The Hoffmann Law Firm, L.L.C. Articles Company Car Accident Drug Test

Company Car Accident Drug Test

By Christopher Hoffmann  Mar. 29, 2018 3:40p

Although you can’t be with them 24/7 or know exactly what they are doing when they aren’t on the job, If you are running a company, it is best to ensure that your employees are coming to work clean and sober. Drug testing is an excellent way to know whether your employees have extracurricular activities that might impede their work performance.

It’s not just about productivity; being under the influence while on the job can be hazardous to you both in terms of workers’ compensation (should the employee get hurt due to intoxication), and is especially a concern if you give them a company car to use. When you allow them to drive a company-owned vehicle, then due to vicarious liability you become financially responsible if they are in an accident and are at fault.

What is vicarious liability?

Vicarious liability essentially means that anyone who lends their car to someone else is responsible and liable if the driver is at fault for an accident. The owner of the car is the person who must pay for any damages and injuries resulting from an accident.

So Why Would You Want to Get Someone Drug Tested?

Being high on drugs is harder to detect than when someone is driving under the influence of alcohol. But like alcohol, drugs can significantly impair someone’s ability to drive and their reaction time. If you are going to lend your car to someone and be liable for their driving mistakes, don’t you want to make sure that they are in their sound mind when they get behind the wheel? If you are allowing them to drive other people around in a company car, then that carries an additional burden. If they are in an accident in a company car and transporting people, then you are opening yourself up to a host of lawsuits stemming from injuries.

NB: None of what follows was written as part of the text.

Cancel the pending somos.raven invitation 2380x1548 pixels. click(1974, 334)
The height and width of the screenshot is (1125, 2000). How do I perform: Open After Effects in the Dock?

What If the Driver Is Found to Be Intoxicated?

If you lend someone your car, and they are at fault for an accident and are found to be under the influence of drugs or alcohol, then you might not be held liable. One of the stipulations of vicarious liability is that if someone is committing a criminal act - like driving while under the influence - then they may be deemed responsible for their own accident. However, if someone is impaired due to taking drugs, it is harder to prove that they were intoxicated, and they might not even be tested - which could still leave you liable.

If you are going to let someone drive your car for work in Missouri, then it is a good idea to know what types of vices or habits they might have. Since it can open you up to liability issues, you might want to have them drug-tested to know that they aren’t doing anything illegal.